_DIRECTIONS_:
As soon as the line containing "The image size is (2296, 1623)." appears, copy it and every following line word for word until the records end.

[Collected data entries]
========================================================================
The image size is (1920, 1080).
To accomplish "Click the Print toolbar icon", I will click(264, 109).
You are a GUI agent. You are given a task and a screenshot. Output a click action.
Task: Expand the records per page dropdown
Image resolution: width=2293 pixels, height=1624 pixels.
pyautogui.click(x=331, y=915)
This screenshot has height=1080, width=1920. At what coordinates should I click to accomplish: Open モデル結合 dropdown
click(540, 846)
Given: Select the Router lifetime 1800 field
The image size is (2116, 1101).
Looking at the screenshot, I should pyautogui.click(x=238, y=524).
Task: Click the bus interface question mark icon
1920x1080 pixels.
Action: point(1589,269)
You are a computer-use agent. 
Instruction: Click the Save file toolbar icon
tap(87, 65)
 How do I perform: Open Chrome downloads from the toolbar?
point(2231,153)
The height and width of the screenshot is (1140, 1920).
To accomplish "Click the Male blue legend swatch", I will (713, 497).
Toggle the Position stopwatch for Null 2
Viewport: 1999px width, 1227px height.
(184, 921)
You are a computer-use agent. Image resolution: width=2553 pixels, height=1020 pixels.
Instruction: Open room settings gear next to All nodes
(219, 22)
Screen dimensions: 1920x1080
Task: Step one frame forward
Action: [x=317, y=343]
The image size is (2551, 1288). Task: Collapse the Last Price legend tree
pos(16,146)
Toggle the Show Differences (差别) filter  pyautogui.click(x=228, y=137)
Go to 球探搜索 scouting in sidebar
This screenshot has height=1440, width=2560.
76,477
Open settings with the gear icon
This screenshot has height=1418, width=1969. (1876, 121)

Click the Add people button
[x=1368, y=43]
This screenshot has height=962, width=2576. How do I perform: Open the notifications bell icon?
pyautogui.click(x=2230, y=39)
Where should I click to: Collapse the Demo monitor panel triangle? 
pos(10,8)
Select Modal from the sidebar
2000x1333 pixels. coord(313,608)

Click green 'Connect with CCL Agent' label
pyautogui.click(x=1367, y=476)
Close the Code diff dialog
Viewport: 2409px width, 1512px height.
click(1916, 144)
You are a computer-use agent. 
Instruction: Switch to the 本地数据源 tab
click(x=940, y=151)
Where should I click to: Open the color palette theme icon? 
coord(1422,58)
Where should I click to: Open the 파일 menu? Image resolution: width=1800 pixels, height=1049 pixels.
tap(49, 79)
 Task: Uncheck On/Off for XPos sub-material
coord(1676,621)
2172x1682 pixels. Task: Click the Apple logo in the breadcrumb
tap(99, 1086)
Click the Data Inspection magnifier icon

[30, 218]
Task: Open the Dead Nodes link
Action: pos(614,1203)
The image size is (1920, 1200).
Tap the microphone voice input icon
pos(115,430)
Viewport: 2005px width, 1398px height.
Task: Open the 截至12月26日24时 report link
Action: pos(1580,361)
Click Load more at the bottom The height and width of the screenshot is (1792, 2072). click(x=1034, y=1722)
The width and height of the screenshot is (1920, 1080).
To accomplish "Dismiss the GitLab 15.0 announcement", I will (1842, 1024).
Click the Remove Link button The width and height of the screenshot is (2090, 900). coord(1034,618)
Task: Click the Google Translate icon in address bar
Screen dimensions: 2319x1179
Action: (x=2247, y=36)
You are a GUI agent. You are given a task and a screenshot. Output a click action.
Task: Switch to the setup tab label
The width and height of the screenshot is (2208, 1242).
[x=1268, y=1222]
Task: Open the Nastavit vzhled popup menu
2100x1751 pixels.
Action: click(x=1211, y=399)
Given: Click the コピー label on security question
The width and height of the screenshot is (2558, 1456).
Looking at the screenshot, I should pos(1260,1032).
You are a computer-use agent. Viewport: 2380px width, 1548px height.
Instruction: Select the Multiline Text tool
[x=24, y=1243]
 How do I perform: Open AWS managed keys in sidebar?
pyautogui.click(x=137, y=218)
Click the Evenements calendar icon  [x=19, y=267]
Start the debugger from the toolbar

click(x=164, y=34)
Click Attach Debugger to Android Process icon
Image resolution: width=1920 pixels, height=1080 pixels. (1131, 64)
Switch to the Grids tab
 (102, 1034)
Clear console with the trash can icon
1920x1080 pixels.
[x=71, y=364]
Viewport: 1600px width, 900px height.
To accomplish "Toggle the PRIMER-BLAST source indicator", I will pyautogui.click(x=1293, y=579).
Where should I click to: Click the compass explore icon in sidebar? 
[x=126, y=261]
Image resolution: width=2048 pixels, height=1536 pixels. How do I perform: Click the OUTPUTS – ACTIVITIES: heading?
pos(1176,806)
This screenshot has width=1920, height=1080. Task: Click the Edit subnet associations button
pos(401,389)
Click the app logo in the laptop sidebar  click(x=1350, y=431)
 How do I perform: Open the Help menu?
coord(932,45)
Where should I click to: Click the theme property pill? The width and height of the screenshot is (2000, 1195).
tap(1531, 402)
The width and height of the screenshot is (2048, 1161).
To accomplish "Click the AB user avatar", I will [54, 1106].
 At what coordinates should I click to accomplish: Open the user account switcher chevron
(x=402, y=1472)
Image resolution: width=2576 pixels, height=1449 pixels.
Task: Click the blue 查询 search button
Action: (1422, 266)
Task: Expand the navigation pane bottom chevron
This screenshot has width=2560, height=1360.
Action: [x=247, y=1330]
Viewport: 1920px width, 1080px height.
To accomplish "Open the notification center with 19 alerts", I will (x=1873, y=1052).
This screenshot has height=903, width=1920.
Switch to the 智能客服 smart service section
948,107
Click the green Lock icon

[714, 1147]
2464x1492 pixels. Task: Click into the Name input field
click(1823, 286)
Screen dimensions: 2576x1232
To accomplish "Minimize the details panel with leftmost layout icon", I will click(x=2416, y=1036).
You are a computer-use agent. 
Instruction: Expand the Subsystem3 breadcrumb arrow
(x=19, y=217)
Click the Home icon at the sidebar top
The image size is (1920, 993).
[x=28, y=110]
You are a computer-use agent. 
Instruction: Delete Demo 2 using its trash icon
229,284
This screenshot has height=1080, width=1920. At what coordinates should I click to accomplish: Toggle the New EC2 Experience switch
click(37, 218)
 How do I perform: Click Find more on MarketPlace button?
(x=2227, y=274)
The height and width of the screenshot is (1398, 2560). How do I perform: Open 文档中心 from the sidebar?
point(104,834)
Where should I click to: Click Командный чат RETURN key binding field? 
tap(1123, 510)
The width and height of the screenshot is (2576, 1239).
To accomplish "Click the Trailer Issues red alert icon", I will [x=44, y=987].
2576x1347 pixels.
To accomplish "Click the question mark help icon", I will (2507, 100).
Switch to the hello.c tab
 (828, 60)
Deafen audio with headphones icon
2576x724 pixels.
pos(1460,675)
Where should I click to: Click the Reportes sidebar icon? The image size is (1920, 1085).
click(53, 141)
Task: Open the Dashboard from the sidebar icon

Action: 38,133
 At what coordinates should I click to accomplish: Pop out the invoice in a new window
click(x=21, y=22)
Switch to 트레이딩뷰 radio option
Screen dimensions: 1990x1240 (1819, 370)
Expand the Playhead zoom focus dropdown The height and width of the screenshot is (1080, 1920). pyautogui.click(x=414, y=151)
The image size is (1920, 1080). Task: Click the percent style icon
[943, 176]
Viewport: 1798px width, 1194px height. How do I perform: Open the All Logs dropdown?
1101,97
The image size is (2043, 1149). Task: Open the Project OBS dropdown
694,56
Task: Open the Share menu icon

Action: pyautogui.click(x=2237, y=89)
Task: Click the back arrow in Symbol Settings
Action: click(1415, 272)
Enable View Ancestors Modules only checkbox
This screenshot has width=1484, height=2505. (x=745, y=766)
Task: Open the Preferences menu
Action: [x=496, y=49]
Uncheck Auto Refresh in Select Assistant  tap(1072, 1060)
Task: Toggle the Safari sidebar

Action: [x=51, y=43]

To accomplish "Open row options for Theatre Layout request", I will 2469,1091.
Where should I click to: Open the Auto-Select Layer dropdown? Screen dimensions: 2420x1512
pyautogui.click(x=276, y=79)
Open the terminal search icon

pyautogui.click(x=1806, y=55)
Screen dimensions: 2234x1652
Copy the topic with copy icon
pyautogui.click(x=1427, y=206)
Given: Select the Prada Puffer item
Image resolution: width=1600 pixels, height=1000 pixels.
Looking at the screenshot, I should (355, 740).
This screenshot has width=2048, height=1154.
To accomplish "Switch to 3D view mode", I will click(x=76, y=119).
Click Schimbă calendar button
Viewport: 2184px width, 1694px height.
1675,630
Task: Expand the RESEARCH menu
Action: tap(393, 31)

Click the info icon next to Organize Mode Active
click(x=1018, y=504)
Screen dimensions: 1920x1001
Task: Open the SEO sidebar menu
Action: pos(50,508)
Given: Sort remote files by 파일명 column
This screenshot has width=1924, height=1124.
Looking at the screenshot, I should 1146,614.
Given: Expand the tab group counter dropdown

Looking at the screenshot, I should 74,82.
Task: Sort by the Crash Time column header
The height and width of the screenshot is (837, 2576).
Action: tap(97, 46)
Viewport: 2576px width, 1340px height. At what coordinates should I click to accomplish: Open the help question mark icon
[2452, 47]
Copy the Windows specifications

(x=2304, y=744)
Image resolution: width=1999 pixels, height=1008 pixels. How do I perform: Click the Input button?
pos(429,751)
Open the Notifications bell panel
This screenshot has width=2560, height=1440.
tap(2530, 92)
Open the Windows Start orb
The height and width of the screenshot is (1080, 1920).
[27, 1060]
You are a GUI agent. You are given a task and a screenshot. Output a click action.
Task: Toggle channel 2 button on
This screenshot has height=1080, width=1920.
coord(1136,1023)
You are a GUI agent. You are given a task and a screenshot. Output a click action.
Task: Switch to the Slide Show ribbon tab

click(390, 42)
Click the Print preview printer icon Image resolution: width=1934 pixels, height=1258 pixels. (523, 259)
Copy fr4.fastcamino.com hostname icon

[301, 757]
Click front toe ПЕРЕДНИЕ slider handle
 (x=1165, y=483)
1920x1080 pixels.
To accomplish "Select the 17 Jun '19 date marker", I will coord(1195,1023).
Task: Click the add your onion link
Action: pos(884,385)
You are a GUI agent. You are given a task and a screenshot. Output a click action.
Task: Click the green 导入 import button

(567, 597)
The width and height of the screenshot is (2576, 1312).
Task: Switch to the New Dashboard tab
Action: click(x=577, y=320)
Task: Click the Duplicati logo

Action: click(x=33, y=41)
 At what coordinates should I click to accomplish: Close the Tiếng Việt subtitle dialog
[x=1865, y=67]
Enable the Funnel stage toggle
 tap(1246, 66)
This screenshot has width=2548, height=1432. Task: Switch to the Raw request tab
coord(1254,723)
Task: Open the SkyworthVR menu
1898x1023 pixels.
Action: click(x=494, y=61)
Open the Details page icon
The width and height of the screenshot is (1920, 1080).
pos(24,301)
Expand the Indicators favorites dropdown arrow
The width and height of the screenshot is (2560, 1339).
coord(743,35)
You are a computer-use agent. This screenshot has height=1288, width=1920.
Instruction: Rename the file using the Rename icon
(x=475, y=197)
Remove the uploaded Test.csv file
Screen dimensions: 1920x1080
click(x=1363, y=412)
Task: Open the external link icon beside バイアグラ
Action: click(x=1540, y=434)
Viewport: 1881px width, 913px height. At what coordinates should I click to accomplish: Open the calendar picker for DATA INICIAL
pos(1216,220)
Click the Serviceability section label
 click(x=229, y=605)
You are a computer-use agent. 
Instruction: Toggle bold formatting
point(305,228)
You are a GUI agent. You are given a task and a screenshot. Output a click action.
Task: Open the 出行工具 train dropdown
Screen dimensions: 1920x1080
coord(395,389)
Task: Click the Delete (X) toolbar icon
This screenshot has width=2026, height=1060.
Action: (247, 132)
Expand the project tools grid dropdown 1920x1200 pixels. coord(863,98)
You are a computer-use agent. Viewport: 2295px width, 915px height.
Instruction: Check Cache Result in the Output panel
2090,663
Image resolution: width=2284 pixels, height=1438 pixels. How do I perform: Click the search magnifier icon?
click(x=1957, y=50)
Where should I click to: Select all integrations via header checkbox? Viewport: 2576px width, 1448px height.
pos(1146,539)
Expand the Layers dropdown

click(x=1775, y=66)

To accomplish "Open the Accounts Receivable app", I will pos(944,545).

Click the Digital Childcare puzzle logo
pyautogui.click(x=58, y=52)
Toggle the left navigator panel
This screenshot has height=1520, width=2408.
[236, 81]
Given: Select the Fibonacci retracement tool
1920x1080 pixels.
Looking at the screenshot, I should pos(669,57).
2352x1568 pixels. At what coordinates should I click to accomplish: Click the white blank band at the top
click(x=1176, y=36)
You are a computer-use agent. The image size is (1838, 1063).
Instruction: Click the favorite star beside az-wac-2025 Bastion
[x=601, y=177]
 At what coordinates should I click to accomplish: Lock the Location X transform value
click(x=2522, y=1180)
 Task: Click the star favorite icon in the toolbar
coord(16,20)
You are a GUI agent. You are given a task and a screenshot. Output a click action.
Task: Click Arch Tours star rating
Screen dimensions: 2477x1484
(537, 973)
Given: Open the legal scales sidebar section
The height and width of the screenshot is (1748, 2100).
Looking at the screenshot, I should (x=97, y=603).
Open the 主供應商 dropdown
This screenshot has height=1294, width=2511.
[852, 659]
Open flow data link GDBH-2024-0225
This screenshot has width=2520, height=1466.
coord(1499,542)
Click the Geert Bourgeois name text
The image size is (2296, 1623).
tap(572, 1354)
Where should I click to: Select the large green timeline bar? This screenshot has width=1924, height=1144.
========================================================================
_RESPONSE TO THE TASK_:
The image size is (2296, 1623).
tap(572, 1354)
Where should I click to: Select the large green timeline bar? This screenshot has width=1924, height=1144.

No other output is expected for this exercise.